Washington: Why $700 billion? Why not more? Why not less? Earlier this week I heard that there was a proposal to use $200 billion to start and then force the Treasury to come back. That seemed like a very sane option. What happened to that?

Daniel Gross: It does seem an arbitrary number. I think the idea was to come up with something really big, to set up the notion that the Feds will have the biggest stack of poker chips on the table, and that if anybody wants to bet against them (i.e. use their cash to make bets that banks will fail, etc.) that the government will be able to out last them. It's all about psychology to a degree. Carry a really, really big stick.

_______________________

Los Angeles: Doesn't the proposed bailout run contrary to the basic notions that a large, centralized federal government is bad, and that a free, open and unregulated market is good?
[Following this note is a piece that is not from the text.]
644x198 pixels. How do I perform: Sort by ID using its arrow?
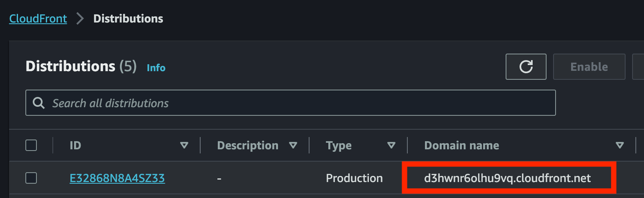coord(184,145)
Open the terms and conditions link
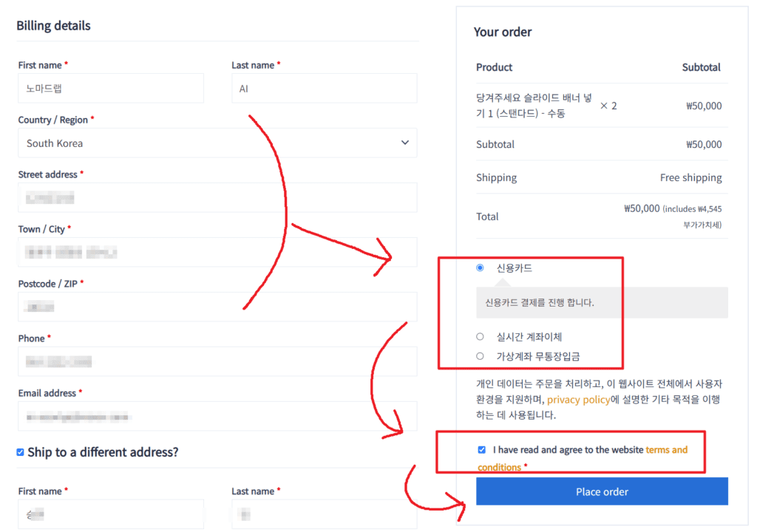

In other words, isn't this the very type of idea for which the Republicans have villainized FDR for so many years?

Chadwick Matlin: Yes, but the idea is that the free market was no longer performing as is, so now regulation was necessary. The goal is to alleviate the pressure on the banks and then return to a quintessentially American free-market system. That may not happen if the Democrats pack in a lot of long-term regulations in the Congressional bill. But we'll have to wait and see.

Republicans have been running away from small government for a long time. Their hesitant acceptance of this isn't that surprising.

_______________________

Behind Enemy Lines: Great articles on the bailout—my gut instinct on the bailout is to reject it, but your article convinced me otherwise with just one statement: "And what's another few hundred billion dollars of debt on top of a national debt that already reaches $9.7 trillion?" The economy, in spite of math, is whatever we want it to be. Keep the Aspidistra flying! And release the funds.
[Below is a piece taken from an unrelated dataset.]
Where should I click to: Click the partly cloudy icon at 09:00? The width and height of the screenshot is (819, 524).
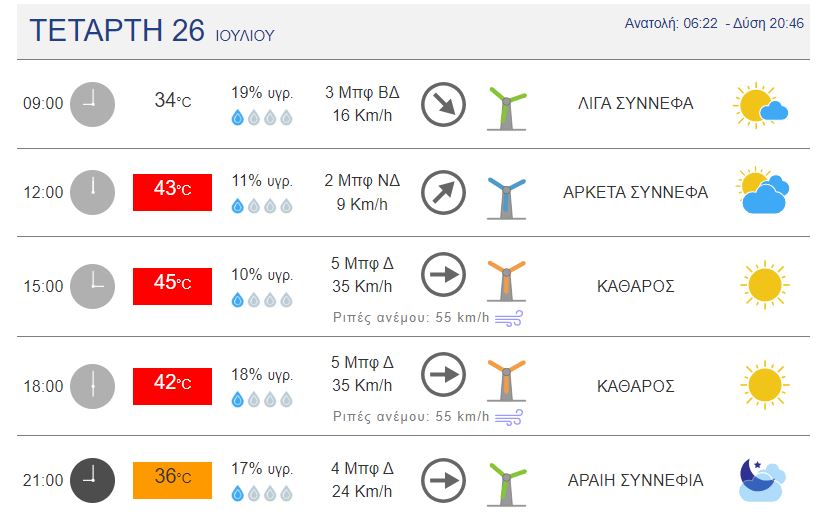pos(761,104)
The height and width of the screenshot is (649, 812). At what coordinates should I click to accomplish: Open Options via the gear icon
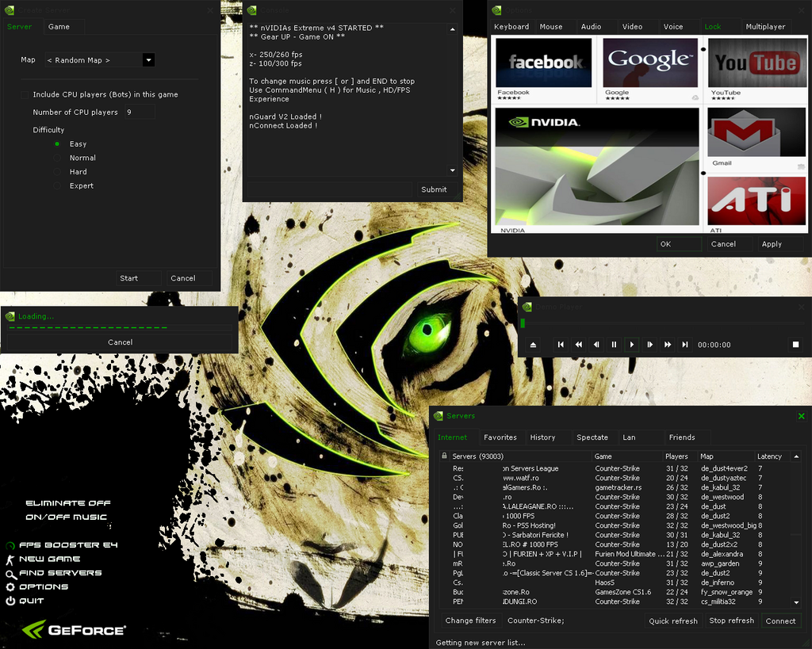[x=10, y=587]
Daniel Gross: Thanks. Unless you were referring to one of Chad's articles, in which case Chad thanks you.

The danger, of course, is that we print so much money that it debases the dollar and inspires inflation. (of course, we're a little late on both those fronts)

_______________________

Laurel, Md.: Your answer to my question about distorting the economy suggests I wasn't clear on my point: Did building housing (not just the financial side of lending) become an out-sized portion of the economy? By extension, did that motivate the unfortunate decision to plough under grass and trees to build houses that our society didn't really need?

Daniel Gross: Yes, it did. Housing and housing-related credit swelled to an outsized portion of GDP. Between November 2001 and the middle of 2005, something like 40 percent of all jobs created in the U.S. had something to do with housing. There's no question an excess of supply was created.

_______________________

Washington: From my perspective, the root of our financial problem is the fact that, as a country, we've been overextending ourselves and living beyond our means. We spend money that we don't have, whether it's homeowners taking out loans bigger then they can afford, or financial institutions using too much leverage to pile capital into risky assets. How is borrowing another $700 billion dollars from our children to pay for our current excesses going to help us live within our means as a society? It seems that the administration thinks getting drunk again as the cure for our financial hangover. Thoughts?

Chadwick Matlin: Your options, according to the Bush admin:

1.) Borrow money, bail the banks out, continue living outside our means.

2.) Don't borrow more money, still have a huge debt, and watch our "means" shrink further and further.

Throughout history, the American thing to do is #1. #2 just feels better.

_______________________

Phony crisis: There's such a liquidity crisis that I got five more blind solicitations for mortgages this week. You know what we need? To put Putin in charge for six months, let him put a few of these guys in jail and nationalize their assets, and then go away. The last part is the hard part. Okay, a joke, but how gullible do you think we are after eight years of lies and spin?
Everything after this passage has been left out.